MEN – achieving the six-pack
Once a meticulous dietary plan has been implemented, the personal trainer then has to address exercise prescription and assess which exercises will fully stimulate the target muscle tissue. The biggest mistake I see exercisers make in fitness centres around the world is countless amounts of sit-ups and crunches being performed every day.
For many now, including myself, sit-ups are an old-fashioned and out-of-date exercise, and in the years to come they will be considered so. They are not completely ineffective, but without question the abdominals and obliques can be stimulated far more effectively using rotation exercises with cables.
At the US Olympic Training Centre in Colorado Springs, a standing rotary torso machine was designed as strength and conditioning coaches became wise to the concept of functional rotary training for the trunk, rather than ineffective crunches being performed lying on the ground.1
One of the main criticisms of sit-ups is the lack of resistance placed upon the muscle group. It is not uncommon for an individual to be able to perform numerous amounts of sit-ups as the stress being placed upon the abdominals is moderate at best. Additionally sit-ups require movement through one plane of motion, sagittal, which is non-functional. To fully stress the entire abdominal musculature, we need to move through all three planes of motion.
When using cable exercises we have an advantage as we can use a higher resistance through quality functional rotation of the trunk. The abdominals and obliques are not used for forward flexion as much as they are used for stabilisation and rotation. When we rotate our trunk with a cable resistance, our entire core region will contract in order to limit rotation. Additionally, when we use standing cable exercises through rotation, we are activating so many more motor units from other muscle groups, such as the hips, spinal stabilisers, and the lower extremities, therefore increasing energy expenditure.
This is highly advantageous for the personal trainer and client as isolating muscle groups costs time, something that we and our clients never seem to have enough of. If we can combine our muscle groups through functional movements, we are then implementing far more innovative and effective personal training sessions.

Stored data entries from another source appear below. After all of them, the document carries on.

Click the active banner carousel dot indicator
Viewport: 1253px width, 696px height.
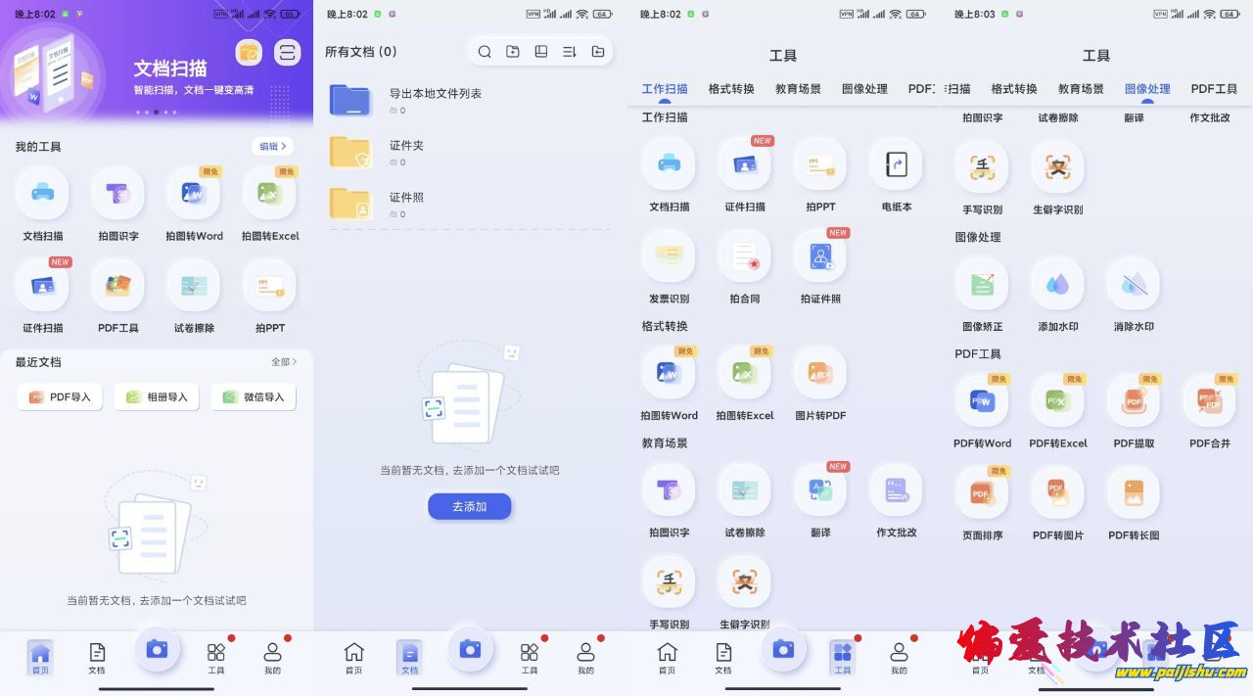click(x=156, y=113)
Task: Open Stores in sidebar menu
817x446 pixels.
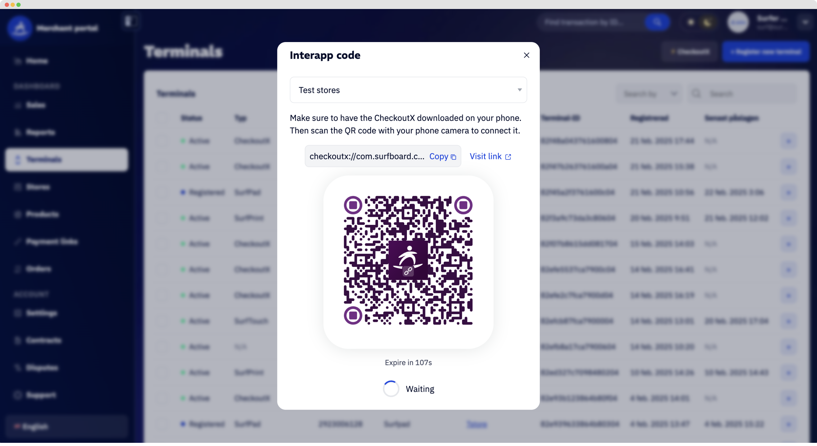Action: [38, 187]
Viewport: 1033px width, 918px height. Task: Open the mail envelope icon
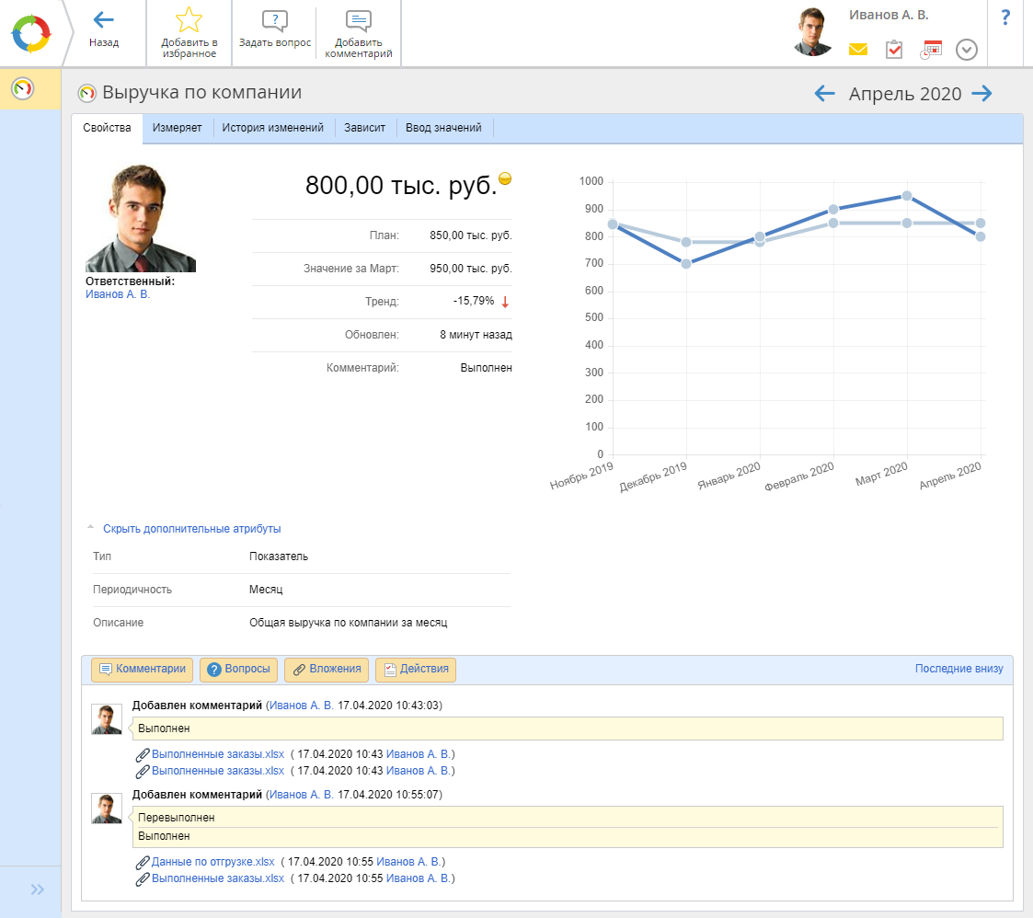point(857,50)
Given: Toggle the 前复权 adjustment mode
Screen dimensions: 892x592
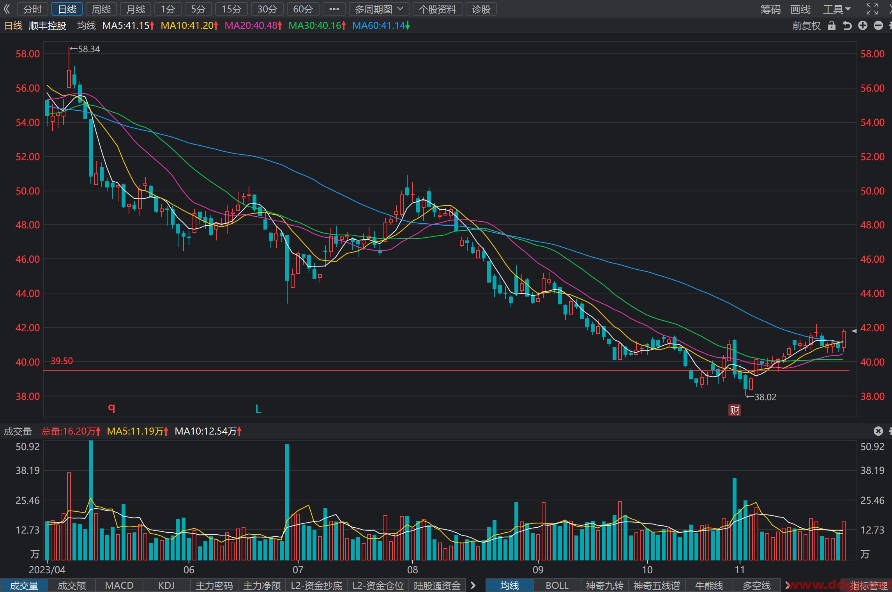Looking at the screenshot, I should [806, 26].
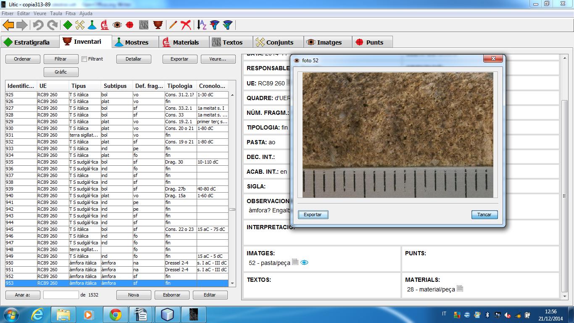
Task: Click the A-Z sort toolbar icon
Action: (202, 25)
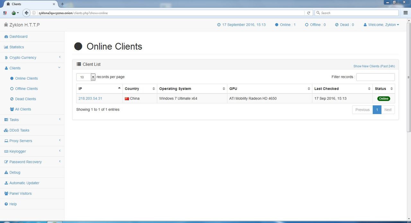
Task: Select Offline Clients in the sidebar
Action: (26, 89)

The advances towards rotation exercises for core development stem from physical therapists such as Gray Cook who combines the theories of rehabilitation with strength training. Cook states the vital importance of combining relevant movements with resistance through appropriate ranges of movement rather than isolation exercises.

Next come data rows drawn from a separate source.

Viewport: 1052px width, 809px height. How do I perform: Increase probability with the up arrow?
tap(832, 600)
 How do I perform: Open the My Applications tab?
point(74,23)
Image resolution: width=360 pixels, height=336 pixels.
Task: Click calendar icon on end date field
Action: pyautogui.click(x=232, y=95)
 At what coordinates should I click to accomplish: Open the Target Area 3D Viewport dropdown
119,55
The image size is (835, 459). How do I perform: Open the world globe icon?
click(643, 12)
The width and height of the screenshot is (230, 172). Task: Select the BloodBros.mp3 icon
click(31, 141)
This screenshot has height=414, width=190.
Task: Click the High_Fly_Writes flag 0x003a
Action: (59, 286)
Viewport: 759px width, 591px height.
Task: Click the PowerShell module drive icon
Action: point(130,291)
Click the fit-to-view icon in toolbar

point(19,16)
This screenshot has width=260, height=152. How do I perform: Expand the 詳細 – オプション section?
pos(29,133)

The integration rather than isolation notion was advanced further into sports training that is movement-based incorporating numerous rotational movements. Through performing exercises which combine muscle groups through rotation, our clients will strengthen their core region far more effectively as they are training their core muscles to contract to prevent full rotation. This is not the case when our clients perform sit-ups or crunches. Additionally, our muscles contract more effectively when they are lengthened prior to contraction – this is not possible when performing sit-ups.
The following four exercises fully stimulate the entire core region as well as activating numerous other muscle groups through functional movements:

1. Cable rotation
The initial rotation should be a fast-explosive movement, followed by a slow, well-controlled eccentric phase.
2. Reverse woodchoppers
Similarly to cable rotations, we must slow the eccentric phase after the initial fast-explosive rotation.
3. Rows with lunges
An incredible exercise for function, core activity, and muscle recruitment of the entire body. This exercise should be performed at a controlled speed.
4. Step and rotate
From a standing position, step sideways rotating the trunk, creating an intense contraction of the trunk muscles. Hold for one second and return in a controlled movement.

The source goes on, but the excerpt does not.